# READING PASSAGE:
= Beginning of Section =

SKFunction Invoke Parameter Duplication
Motivation and Context
Each of the SKFunction.Invoke calls have multiple ways of passing the same data. It's not clear that, if one way is specified, the other will be ignored.
https://github.com/microsoft/semantic-kernel/issues/727
Description
This cleans things up such that you either pass a full SKContext, which has everything included (CancellationToken, Logger, input), or you pass each of these as separate args, and an SKContext is created for you.
Contribution Checklist
- [X] The code builds clean without any errors or warnings
- [X] The PR follows SK Contribution Guidelines (https://github.com/microsoft/semantic-kernel/blob/main/CONTRIBUTING.md)
- [X] The code follows the .NET coding conventions (https://learn.microsoft.com/dotnet/csharp/fundamentals/coding-style/coding-conventions) verified with
dotnet format - [X] All unit tests pass, and I have added new tests where possible
- [X] I didn't break anyone :smile:
@stephentoub PR addressing Issue https://github.com/microsoft/semantic-kernel/issues/727
The changes to SKFunction will break scenarios where we pass the context only for the internal helpers, and want to pass the input as a string param.

= End of Section =

# DATA:
= Beginning of Section =

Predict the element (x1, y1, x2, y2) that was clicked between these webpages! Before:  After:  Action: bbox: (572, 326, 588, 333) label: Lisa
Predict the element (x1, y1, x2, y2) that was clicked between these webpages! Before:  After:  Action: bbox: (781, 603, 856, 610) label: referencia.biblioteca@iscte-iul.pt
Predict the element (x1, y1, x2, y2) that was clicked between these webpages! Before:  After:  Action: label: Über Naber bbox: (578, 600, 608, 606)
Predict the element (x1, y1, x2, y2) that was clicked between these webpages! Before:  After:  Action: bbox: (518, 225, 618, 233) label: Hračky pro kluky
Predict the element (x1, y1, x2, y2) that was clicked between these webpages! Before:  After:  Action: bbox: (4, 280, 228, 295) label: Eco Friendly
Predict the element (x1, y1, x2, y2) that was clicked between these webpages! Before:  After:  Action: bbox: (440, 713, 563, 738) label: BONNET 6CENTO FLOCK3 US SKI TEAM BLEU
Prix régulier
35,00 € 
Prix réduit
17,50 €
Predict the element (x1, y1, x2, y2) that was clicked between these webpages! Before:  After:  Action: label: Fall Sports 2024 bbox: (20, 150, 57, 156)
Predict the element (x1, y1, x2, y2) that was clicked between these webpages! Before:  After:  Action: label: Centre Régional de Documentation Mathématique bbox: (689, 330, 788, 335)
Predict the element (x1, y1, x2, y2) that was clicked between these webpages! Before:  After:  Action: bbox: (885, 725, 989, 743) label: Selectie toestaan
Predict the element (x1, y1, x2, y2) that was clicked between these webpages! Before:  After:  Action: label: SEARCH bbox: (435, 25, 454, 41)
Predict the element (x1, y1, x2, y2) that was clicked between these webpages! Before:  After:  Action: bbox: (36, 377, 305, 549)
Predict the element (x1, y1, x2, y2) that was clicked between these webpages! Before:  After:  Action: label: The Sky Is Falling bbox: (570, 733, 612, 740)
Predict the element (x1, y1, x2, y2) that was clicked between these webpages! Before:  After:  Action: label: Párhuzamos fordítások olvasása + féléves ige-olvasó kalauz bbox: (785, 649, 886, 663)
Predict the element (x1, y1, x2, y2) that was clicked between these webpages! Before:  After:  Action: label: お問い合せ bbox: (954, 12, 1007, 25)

= End of Section =

# EXPLORE THE MATERIAL:
(a) Which items does the description in the SKFunction pull request say a full SKContext includes?
(b) Can you continue the SKFunction pull request text, picking up after its last sentence?

# TASK-BY-TASK ANSWERS:
(a) CancellationToken, Logger, input

(b)
Yeah I had the same consideration. This is another one in the theme of methods have multiple paths to provide the same arg, and it's unclear which will be used. If I set a context[Input] and then call a Invoke with a empty input (and a valid context), should the input be empty or what was there in context?
I think this makes the API nice and clean: If you already have a context, go ahead and update it however you want, and pass that in. If you don't, give us the pieces (input, vars, logger, cancel) -- most are optional -- and we'll build the context for you. Make sense? I've got an updated PR to send out, and then I'll check in with you on the latest.
Flipping to draft until I have time to update.
If you don't, give us the pieces (input, vars, logger, cancel) -- most are optional -- and we'll build the context for you.
It'd also be good for the SKContext.Skills collection to be non-nullable. If no collection is supplied to the ctor, it can just initialize the Skills to an empty collection. Then downstream consumption doesn't need to check whether the collection is null or not.
If you don't, give us the pieces (input, vars, logger, cancel) -- most are optional -- and we'll build the context for you.
It'd also be good for the SKContext.Skills collection to be non-nullable. If no collection is supplied to the ctor, it can just initialize the Skills to an empty collection. Then downstream consumption doesn't need to check whether the collection is null or not.
Yup, good call! In fact, I've got something like this in my update... Because the IROSkillCollection interface is in Abstractions and the implementation is in SK.Core, I had to create a NullReadOnlySkillCollection in Abstractions. Just need to merge with that big skill collection change, and I'll get the update sent out.